In the hands of Bishop de Blois the palace became of great importance, and withstood a siege by David, King of Scotland, and Robert, Earl of Gloucester. De Blois was one of those who assisted at the coronation of Henry II, and pulled down the tower when the bishop was absent from the diocese without the royal permission, on a visit to Clugny. Although shorn of much of its former strength, the palace remained a fortress until the fortifications of Winchester were reduced to a heap of ruins by Cromwell.
Beyond the City Bridge rises St. Giles's Hill, named after Giles, one of those numerous hermit saints who played so prominent a part in establishing the Christian faith in these islands. The hill is deeply grooved by a railway cutting; on it was held for many centuries a kind of open market or annual fair, which attracted the wealthy merchants of France, Flanders, and Italy. The fair generally lasted a fortnight, during which time all other local business was suspended, the shops closed, and the mayor handed over the keys of the city to the bishop, who claimed large fees from the stall holders. Thirty marks were paid for repairs needed at the Church of St. Swithun, and similar sums were demanded by the abbeys. Bishop Walkelin was granted the tolls of the fair for three days by William Rufus, his kinsman; but in the time of Henry III the privilege was extended to sixteen days. The stalls were arranged in long rows, and named according to the goods sold thereon, or after the nationality of the vendors. Thus one row would be named the Street of Caen, another that of Limoges, while the Drapery and Spicery stalls were held by the monks of St. Swithun, who proved themselves energetic traders at the great annual fair, which lasted until modern times, and was removed in due course from St. Giles's Hill into the city. Dean Kitchin writes: "As the city grew stronger and the fair weaker, it slid down St. Giles's Hill and entered the town, where its noisy ghost still holds revel once a year".
At the present day St. Giles's Hill is a pleasant spot from which to view the venerable city. Down the valley, by the Itchen, rises the Hospital and Church of St. Cross, a picturesque and peaceful group of buildings viewed from any position, but particularly so taken in conjunction with the ancient city and the fertile valley threaded by numberless small streams. On the left side of the valley is St. Catherine's Hill, a bold and outstanding spur crowned with a small belt of trees surrounded by a circular earthwork. At one time a chapel dedicated to St. Catherine capped the hill, and slight traces of the building may yet be seen. Here is the interesting maze, said to have been made by a Winchester College boy who was obliged to remain behind during the holidays, but probably of a different origin, some antiquaries holding the opinion that it is of great antiquity, and in some way connected with ecclesiastical penance.

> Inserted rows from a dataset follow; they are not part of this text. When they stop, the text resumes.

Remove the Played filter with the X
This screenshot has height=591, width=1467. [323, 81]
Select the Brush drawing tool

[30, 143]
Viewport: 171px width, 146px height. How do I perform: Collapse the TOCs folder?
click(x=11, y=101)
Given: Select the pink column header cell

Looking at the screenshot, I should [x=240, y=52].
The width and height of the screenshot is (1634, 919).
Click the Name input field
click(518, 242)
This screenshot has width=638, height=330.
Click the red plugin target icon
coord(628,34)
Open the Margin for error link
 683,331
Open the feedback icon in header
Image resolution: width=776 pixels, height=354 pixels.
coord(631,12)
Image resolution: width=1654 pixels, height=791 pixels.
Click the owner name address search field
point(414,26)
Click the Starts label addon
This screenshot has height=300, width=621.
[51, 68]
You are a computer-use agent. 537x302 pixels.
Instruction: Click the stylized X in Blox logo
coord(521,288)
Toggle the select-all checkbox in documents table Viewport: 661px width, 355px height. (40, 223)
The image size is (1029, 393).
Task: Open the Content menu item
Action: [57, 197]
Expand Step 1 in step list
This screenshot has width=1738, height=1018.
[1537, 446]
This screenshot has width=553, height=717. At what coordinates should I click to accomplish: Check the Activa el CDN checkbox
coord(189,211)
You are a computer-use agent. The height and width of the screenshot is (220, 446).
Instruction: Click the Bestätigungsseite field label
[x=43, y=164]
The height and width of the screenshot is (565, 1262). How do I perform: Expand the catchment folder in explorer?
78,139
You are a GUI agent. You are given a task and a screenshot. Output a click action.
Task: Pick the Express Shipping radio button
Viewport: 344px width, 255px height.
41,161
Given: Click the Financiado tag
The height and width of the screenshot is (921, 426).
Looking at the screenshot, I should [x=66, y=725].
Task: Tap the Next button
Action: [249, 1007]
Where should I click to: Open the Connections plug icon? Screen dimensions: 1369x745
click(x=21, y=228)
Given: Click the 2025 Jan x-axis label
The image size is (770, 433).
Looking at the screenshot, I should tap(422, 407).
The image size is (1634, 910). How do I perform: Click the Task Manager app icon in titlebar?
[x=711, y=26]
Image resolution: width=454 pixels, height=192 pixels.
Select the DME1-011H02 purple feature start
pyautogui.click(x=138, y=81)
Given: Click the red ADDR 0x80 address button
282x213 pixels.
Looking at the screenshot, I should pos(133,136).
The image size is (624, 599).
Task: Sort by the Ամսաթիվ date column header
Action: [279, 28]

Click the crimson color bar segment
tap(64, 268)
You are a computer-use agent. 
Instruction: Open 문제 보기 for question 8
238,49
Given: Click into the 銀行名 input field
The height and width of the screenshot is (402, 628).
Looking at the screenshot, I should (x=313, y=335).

Looking citywards, one can see the towers of many churches rising above the gables and chimneys of the houses. Near at hand are St. Peter's, Cheeshill, and St. John's, the former an interesting little building with a mixture of styles, among which the Norman and Early English predominate, the windows being of a later period. The bell turret is situated at the south-east corner of the building, which, as a whole, gives a singular impression, due to the fact that it is nearly as broad as it is long. St. John's Church is the most interesting in the city, containing as it does a fine rood screen, with the rood-loft stairs still existing in a turret of fifteenth-century date. Other features of interest are the fourteenth-century Decorated screens that enclose the chancel on each side, and an arched recess at the east end of the north wall, containing an altar-tomb with quatrefoil panels supporting shields on which are the symbols of the Passion. The tomb itself bears neither inscription nor date.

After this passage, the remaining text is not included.